Autre illustration du grand intérêt de la France pour cette personnalité de premier plan en Algérie, et pour son conglomérat et ses activités, trois mois après l’annonce d’EvCon, Emmanuel Macron avait de nouveau accueilli, et en grande pompe, le patron algérien à Versailles. C’était lors d’une réunion avec 150 grands patrons venus du monde entier faire la promotion de la France en tant que hub d’investissements étrangers. Issad Rebrab avait alors été le seul chef d'entreprise algérien à avoir assisté à cette rencontre.

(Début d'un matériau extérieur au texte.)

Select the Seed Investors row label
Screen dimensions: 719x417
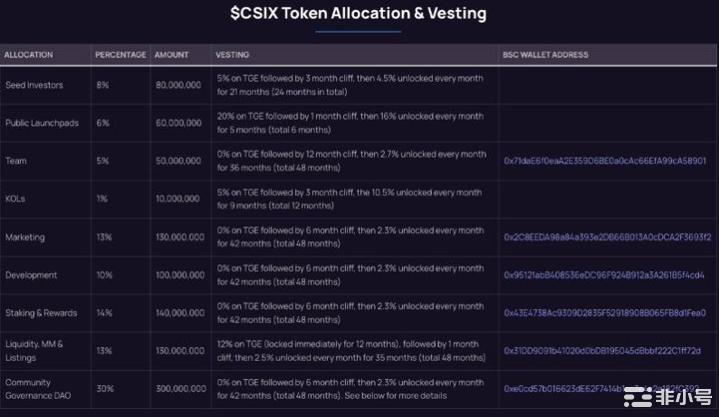click(x=34, y=85)
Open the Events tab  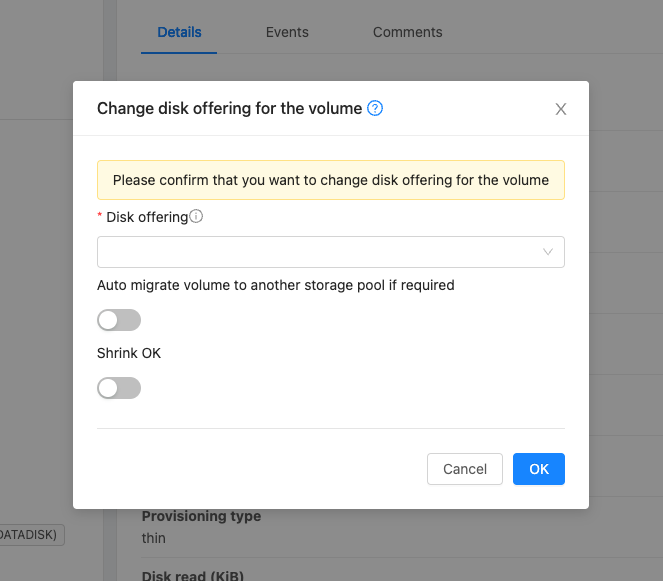coord(287,32)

Autant dire que les difficultés que l’archimilliardaire rencontrait dans son pays contrastaient avec l'aura dont il jouissait, tout particulièrement en France. En 2014, Rebrab avait été qualifié, ni plus ni moins, de «sauveur» par la presse française après le rachat pour 200 millions d'euros du groupe d'électroménager français Brandt, alors en redressement judiciaire.

Alors que cible donc Gaïd Salah avec l’incarcération de Rebrab? On se souvient que lors de son discours du 10 avril dernier, le chef d’état-major a «déploré» les «tentatives de certaines parties étrangères, partant de leurs antécédents historiques avec notre pays, de pousser certains individus au-devant de la scène en les imposant comme représentant du peuple en vue de conduire la phase de transition». L’allusion à la France est très claire dans ce passage. Ce pays est au demeurant placé en tête des thèses complotistes, régulièrement citées par Gaïd Salah quand il se réfère à cette fameuse «main de l’étranger» qui serait derrière les manifestations qui se déroulent en Algérie depuis le 22 février.

Compte tenu des liens privilégiés qu’entretient la France avec Issad Rebrab, haussé au rang d’Algérien-modèle par Emmanuel Macron, on peut se poser la question de savoir si son arrestation n’est pas un message adressé à Paris.

La France a des intérêts considérables en Algérie. Le désormais homme fort de l’Algérie cherche-t-il à montrer à l’ancienne puissance coloniale sa détermination à ne reculer devant aucun ressort pour imposer en Algérie son système? Il se prend aujourd’hui à un homme d’affaires, respecté internationalement, mais qui est… Algérien. Se rend-t-il compte de l’image désastreuse de l’Algérie qu’il adresse au monde? Quel homme voudrait investir dans un pays où l’arbitraire est roi? Pour préserver ses intérêts et le système qu’il incarne, Gaïd Salah ne reculera devant rien. Et c’est tout un pays qui risque d’en payer le prix. Très cher.